--- Start ---

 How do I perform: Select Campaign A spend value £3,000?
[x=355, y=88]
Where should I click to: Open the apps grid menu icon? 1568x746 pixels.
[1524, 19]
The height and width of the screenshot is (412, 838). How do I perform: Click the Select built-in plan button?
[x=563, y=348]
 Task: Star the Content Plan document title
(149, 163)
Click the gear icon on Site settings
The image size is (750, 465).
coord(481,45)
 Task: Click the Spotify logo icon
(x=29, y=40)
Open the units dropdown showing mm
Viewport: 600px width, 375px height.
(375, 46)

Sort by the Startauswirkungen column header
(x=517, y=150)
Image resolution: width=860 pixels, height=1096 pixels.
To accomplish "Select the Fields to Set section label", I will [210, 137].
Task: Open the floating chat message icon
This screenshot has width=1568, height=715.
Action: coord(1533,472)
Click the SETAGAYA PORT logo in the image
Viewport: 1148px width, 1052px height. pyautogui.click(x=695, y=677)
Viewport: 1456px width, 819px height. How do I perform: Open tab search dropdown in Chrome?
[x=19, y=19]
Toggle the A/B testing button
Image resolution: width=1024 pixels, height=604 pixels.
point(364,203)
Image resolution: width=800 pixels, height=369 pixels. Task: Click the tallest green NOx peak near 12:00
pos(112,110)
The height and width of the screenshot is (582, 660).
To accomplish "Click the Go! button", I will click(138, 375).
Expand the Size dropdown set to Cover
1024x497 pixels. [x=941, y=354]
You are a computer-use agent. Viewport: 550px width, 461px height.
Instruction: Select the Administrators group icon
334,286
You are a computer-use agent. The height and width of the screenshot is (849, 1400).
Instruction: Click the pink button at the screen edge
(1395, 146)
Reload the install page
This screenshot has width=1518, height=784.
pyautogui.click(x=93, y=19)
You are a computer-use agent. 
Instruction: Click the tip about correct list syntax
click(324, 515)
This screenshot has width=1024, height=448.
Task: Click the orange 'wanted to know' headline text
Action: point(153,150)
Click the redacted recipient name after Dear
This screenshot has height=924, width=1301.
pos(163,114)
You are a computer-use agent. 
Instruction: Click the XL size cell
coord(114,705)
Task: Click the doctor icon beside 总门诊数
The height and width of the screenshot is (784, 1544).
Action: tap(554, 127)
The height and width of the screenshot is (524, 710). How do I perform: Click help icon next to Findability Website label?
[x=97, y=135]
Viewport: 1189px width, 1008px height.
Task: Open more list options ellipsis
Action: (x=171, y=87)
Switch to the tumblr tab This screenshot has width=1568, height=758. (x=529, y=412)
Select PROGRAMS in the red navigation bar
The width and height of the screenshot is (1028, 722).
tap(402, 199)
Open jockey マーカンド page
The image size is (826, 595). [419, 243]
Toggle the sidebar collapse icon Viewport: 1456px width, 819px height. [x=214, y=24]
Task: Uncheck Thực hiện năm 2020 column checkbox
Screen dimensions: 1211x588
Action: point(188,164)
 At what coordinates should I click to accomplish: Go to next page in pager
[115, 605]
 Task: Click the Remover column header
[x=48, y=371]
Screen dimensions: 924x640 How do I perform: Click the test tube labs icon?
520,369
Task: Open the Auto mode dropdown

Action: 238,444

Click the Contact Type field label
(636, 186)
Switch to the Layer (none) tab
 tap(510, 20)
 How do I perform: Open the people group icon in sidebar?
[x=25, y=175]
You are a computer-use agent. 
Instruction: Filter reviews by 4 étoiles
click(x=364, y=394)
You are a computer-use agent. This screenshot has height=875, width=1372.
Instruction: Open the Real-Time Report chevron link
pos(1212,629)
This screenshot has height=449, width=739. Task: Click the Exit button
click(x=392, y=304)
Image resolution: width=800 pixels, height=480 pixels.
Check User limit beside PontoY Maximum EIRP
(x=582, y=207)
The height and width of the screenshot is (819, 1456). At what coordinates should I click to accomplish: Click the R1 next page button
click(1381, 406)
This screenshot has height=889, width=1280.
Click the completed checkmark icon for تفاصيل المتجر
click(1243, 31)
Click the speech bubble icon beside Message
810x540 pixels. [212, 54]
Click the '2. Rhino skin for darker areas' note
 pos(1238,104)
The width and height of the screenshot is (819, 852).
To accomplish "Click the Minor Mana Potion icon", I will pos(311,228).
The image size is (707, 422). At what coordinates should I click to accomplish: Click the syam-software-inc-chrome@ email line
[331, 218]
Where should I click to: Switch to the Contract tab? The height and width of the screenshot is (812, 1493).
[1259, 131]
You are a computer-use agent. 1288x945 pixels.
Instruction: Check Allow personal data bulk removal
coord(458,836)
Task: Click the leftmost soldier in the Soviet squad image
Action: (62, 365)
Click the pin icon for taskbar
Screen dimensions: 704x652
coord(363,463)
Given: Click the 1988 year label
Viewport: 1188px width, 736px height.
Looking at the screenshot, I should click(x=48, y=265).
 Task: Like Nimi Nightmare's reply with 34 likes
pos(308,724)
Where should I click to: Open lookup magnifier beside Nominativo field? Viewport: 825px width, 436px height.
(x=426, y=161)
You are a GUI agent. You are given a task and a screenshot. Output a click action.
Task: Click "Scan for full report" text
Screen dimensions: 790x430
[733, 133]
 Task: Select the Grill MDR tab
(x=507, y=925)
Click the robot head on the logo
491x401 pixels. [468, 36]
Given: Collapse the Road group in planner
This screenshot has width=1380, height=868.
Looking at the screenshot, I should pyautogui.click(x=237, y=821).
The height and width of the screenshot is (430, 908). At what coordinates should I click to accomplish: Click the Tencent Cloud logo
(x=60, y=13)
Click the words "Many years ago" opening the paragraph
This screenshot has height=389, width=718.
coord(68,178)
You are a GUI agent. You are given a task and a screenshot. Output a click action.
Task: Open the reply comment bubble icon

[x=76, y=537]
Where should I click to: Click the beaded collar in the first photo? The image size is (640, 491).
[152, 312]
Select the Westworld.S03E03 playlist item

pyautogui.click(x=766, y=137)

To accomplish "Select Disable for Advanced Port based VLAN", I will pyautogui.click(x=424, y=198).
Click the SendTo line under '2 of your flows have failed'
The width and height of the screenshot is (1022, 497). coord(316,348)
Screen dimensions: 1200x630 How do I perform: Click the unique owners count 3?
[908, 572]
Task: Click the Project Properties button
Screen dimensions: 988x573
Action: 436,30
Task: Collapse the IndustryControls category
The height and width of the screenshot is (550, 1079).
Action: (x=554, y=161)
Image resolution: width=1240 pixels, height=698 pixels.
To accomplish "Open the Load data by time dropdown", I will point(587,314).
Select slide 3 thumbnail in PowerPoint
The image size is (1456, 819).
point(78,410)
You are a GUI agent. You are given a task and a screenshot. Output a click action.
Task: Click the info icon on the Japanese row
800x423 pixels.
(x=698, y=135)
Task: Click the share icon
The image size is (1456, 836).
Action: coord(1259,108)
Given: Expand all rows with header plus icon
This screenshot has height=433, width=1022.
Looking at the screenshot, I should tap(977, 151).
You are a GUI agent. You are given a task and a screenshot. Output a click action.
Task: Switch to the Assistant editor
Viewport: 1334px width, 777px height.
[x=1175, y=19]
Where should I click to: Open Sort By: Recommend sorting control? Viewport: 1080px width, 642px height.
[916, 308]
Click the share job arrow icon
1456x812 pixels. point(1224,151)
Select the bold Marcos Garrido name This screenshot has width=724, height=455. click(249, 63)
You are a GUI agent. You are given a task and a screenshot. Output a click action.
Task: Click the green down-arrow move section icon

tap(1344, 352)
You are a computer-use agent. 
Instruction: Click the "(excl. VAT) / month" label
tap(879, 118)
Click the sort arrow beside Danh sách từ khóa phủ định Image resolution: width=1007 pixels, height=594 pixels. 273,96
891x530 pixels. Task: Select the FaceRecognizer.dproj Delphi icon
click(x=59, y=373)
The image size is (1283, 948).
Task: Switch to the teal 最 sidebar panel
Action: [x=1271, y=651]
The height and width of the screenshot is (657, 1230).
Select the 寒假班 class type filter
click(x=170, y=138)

--- End ---

STATED EXERCISE: Recast the records above as a numbered list, starting at the line that contains "Task: Star the Content Plan document title" and ending at the line that contains "coord(114,705)", both included, with blank lines left out.

REPLY:
1.  Task: Star the Content Plan document title
2. (149, 163)
3. Click the gear icon on Site settings
4. The image size is (750, 465).
5. coord(481,45)
6.  Task: Click the Spotify logo icon
7. (x=29, y=40)
8. Open the units dropdown showing mm
9. Viewport: 600px width, 375px height.
10. (375, 46)
11. Sort by the Startauswirkungen column header
12. (x=517, y=150)
13. Image resolution: width=860 pixels, height=1096 pixels.
14. To accomplish "Select the Fields to Set section label", I will [210, 137].
15. Task: Open the floating chat message icon
16. This screenshot has width=1568, height=715.
17. Action: coord(1533,472)
18. Click the SETAGAYA PORT logo in the image
19. Viewport: 1148px width, 1052px height. pyautogui.click(x=695, y=677)
20. Viewport: 1456px width, 819px height. How do I perform: Open tab search dropdown in Chrome?
21. [x=19, y=19]
22. Toggle the A/B testing button
23. Image resolution: width=1024 pixels, height=604 pixels.
24. point(364,203)
25. Image resolution: width=800 pixels, height=369 pixels. Task: Click the tallest green NOx peak near 12:00
26. pos(112,110)
27. The height and width of the screenshot is (582, 660).
28. To accomplish "Click the Go! button", I will click(138, 375).
29. Expand the Size dropdown set to Cover
30. 1024x497 pixels. [x=941, y=354]
31. You are a computer-use agent. Viewport: 550px width, 461px height.
32. Instruction: Select the Administrators group icon
33. 334,286
34. You are a computer-use agent. The height and width of the screenshot is (849, 1400).
35. Instruction: Click the pink button at the screen edge
36. (1395, 146)
37. Reload the install page
38. This screenshot has width=1518, height=784.
39. pyautogui.click(x=93, y=19)
40. You are a computer-use agent. 
41. Instruction: Click the tip about correct list syntax
42. click(324, 515)
43. This screenshot has width=1024, height=448.
44. Task: Click the orange 'wanted to know' headline text
45. Action: point(153,150)
46. Click the redacted recipient name after Dear
47. This screenshot has height=924, width=1301.
48. pos(163,114)
49. You are a computer-use agent. 
50. Instruction: Click the XL size cell
51. coord(114,705)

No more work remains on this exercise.